◆ **What you will do**:
Among the records that follow, set down only the lines from the one containing "Screen dimensions: 527x393" to the one containing "You are a computer-use agent. Image", both included, exactly.

◆ **Supplied material**:
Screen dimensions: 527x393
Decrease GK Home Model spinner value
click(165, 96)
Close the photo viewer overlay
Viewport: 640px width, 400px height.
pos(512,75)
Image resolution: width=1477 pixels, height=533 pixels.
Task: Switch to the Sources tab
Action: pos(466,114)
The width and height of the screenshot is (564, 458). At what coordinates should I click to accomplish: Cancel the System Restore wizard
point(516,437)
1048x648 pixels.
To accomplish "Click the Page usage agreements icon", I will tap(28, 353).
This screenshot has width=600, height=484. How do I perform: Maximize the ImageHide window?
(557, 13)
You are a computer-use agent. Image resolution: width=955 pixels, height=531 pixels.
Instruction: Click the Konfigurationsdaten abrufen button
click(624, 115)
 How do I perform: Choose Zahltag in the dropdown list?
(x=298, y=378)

--

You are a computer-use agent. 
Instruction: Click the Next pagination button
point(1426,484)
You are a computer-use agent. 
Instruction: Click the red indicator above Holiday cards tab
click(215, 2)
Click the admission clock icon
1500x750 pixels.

--

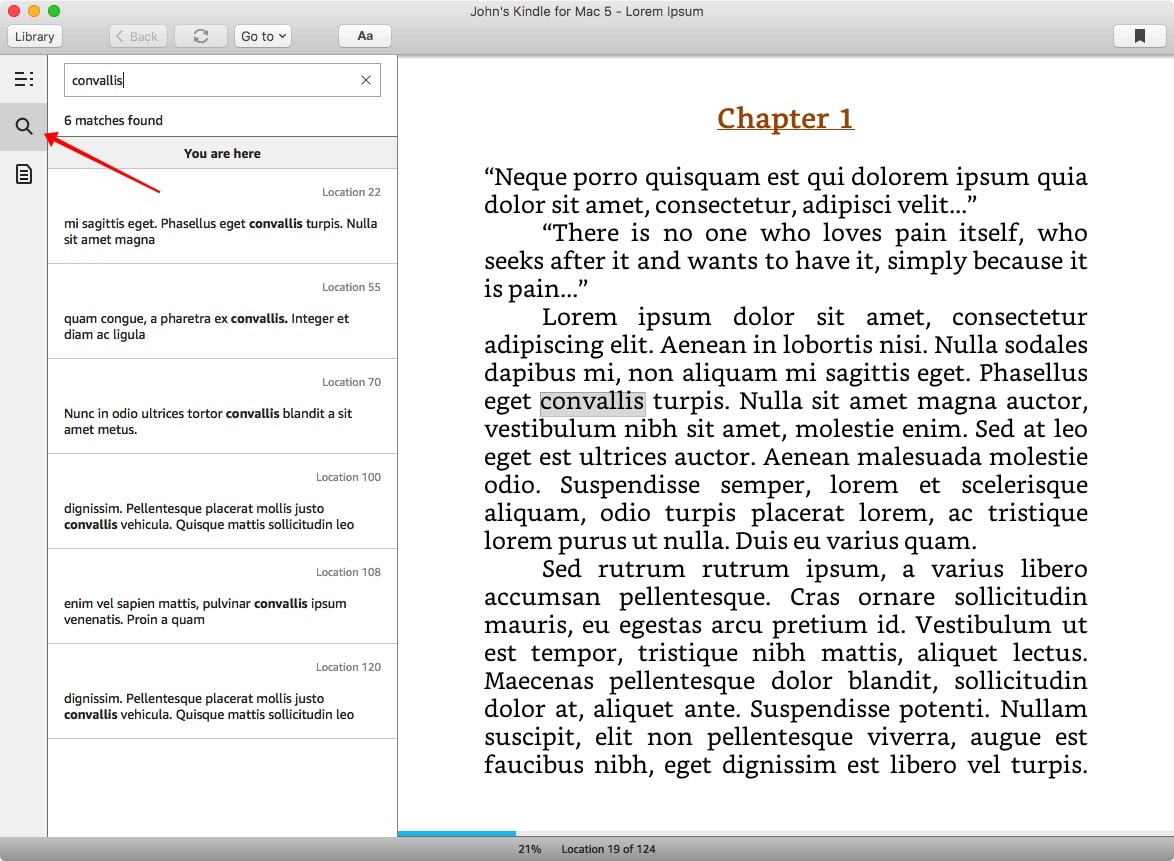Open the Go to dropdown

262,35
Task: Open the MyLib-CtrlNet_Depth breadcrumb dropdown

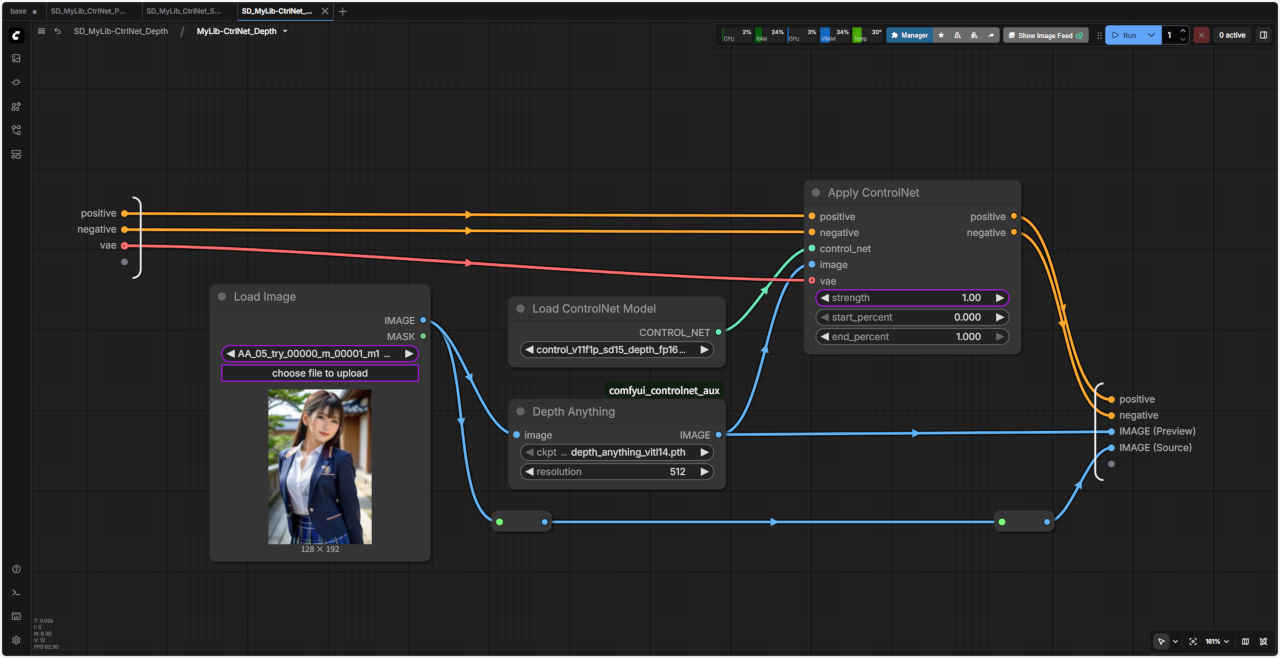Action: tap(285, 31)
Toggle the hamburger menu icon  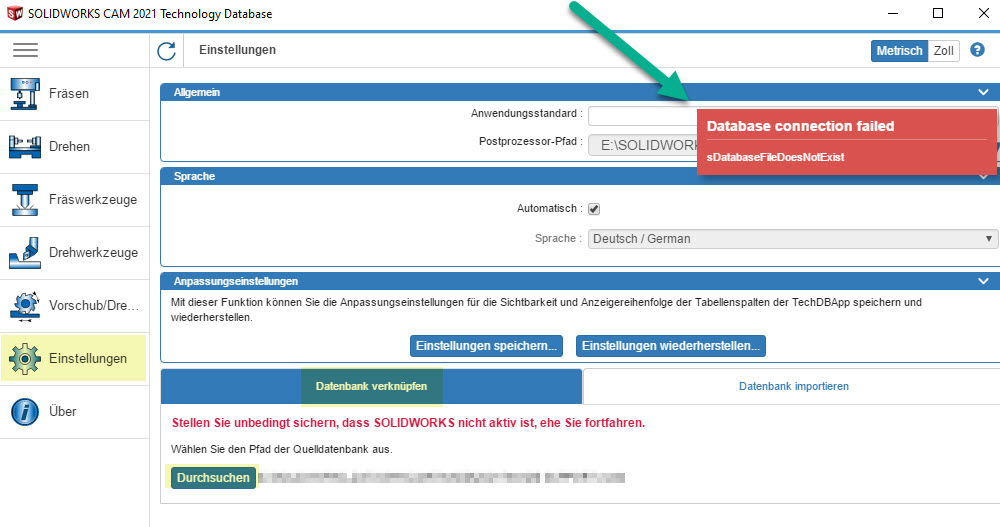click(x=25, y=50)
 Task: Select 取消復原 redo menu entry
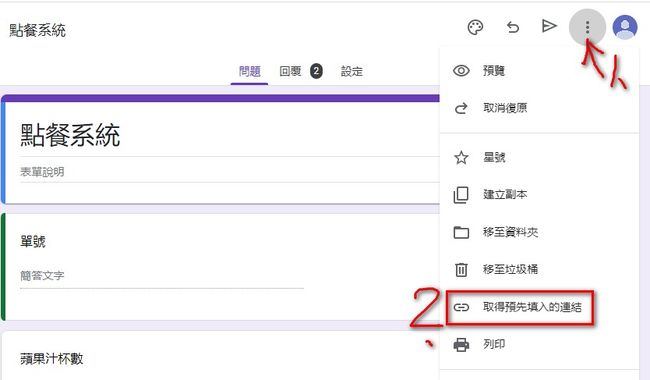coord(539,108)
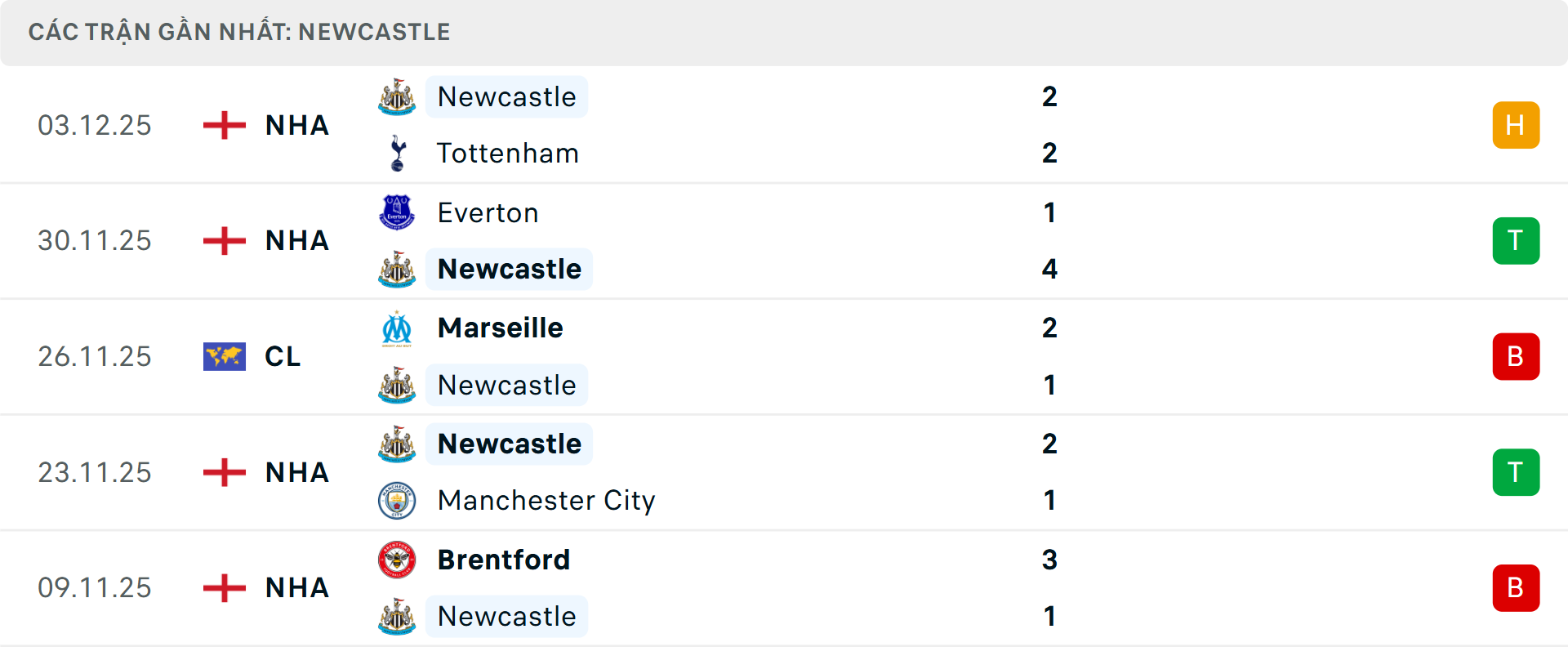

◆ **Finished exercise**:
Screen dimensions: 527x393
Decrease GK Home Model spinner value
click(165, 96)
Close the photo viewer overlay
Viewport: 640px width, 400px height.
pos(512,75)
Image resolution: width=1477 pixels, height=533 pixels.
Task: Switch to the Sources tab
Action: pos(466,114)
The width and height of the screenshot is (564, 458). At what coordinates should I click to accomplish: Cancel the System Restore wizard
point(516,437)
1048x648 pixels.
To accomplish "Click the Page usage agreements icon", I will tap(28, 353).
This screenshot has width=600, height=484. How do I perform: Maximize the ImageHide window?
(557, 13)
You are a computer-use agent. Image resolution: width=955 pixels, height=531 pixels.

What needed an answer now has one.